> [YOUR INSTRUCTIONS] Which lines below contain the string "width"? Gather every one of them in full, in their original order.

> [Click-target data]
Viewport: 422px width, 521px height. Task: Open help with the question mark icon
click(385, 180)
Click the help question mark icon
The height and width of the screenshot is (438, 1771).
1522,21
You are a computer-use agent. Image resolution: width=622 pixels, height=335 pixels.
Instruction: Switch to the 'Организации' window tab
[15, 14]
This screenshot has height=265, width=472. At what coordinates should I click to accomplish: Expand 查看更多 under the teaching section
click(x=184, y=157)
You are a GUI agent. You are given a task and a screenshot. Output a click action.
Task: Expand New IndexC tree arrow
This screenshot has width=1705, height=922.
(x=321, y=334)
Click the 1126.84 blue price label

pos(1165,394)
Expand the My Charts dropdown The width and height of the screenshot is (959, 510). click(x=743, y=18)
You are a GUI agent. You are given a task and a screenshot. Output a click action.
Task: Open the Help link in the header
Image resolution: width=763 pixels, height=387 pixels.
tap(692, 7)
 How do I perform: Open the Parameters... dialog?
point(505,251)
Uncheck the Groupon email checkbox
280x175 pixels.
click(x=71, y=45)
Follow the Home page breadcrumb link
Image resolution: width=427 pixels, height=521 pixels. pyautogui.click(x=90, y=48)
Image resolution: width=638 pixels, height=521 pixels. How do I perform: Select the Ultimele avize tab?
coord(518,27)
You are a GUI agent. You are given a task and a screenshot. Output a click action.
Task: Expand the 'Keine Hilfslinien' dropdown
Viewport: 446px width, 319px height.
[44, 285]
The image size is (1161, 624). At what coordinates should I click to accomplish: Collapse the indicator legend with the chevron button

> [OUTPUT OF THE TASK]
Viewport: 422px width, 521px height. Task: Open help with the question mark icon
The height and width of the screenshot is (438, 1771).
You are a computer-use agent. Image resolution: width=622 pixels, height=335 pixels.
This screenshot has height=265, width=472. At what coordinates should I click to accomplish: Expand 查看更多 under the teaching section
This screenshot has width=1705, height=922.
Expand the My Charts dropdown The width and height of the screenshot is (959, 510). click(x=743, y=18)
Image resolution: width=763 pixels, height=387 pixels.
Image resolution: width=427 pixels, height=521 pixels. pyautogui.click(x=90, y=48)
Image resolution: width=638 pixels, height=521 pixels. How do I perform: Select the Ultimele avize tab?
Viewport: 446px width, 319px height.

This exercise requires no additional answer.